それなのに何故か私は身じろぐことしか出来なかった。
女が私へ与え続ける官能的な感覚へ、まるで受動的に身を委ね浸っていたのだろうか。
刺激的なのにぼんやりとした思考が感覚に飲まれていく。
女の手が冷たいままに火照る私の頰、そして瞼へと触れた。滑らかに女は手を滑らせる。その感触にぞくりと悶えを覚えた。

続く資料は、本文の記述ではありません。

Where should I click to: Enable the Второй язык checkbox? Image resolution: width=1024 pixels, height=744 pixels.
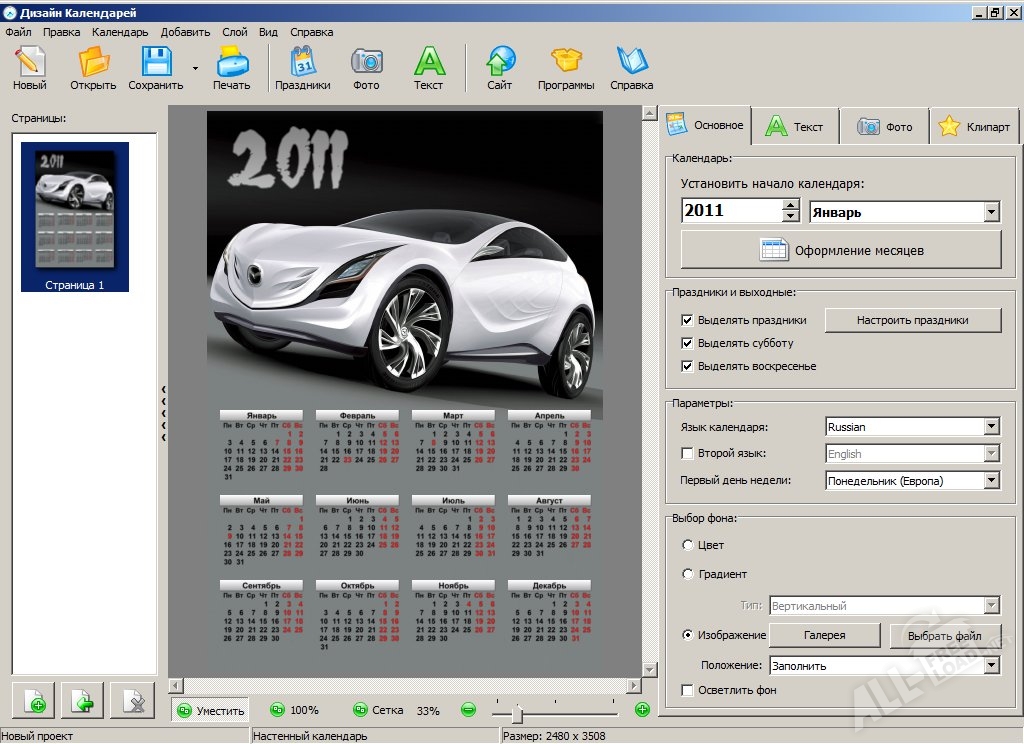pyautogui.click(x=687, y=453)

それからゆっくりと私の身体を支配していこうというように動きはじめた。
暫くすると、女が吐息を漏らした。
そして俄かにか細い喘ぎを上げた。
私はまだ、女に為されるが儘、口付けしか求めていないというのに。
私の首元に居場所を落ち着かせた手がせがむように私の首筋を撫でる。
一度離れた唇から「もっとしましょう」と囁かれ、直ぐにまた私の口を塞いだ。
女は拒まない私の唇と舌を弄びながら、甘さの漂う声で幾らも喘ぐ。
鼻から抜けるような澄んだ高い声が瑞々しい性を私に注ぎ込む。
再び瞼を閉じ、その官能的な耳触りと身体を滑るように撫でていく手触りを感じながら思った。
女は私を誘っているのか、支配したいのか。
瞼を持ち上げると、女は目を閉じていた。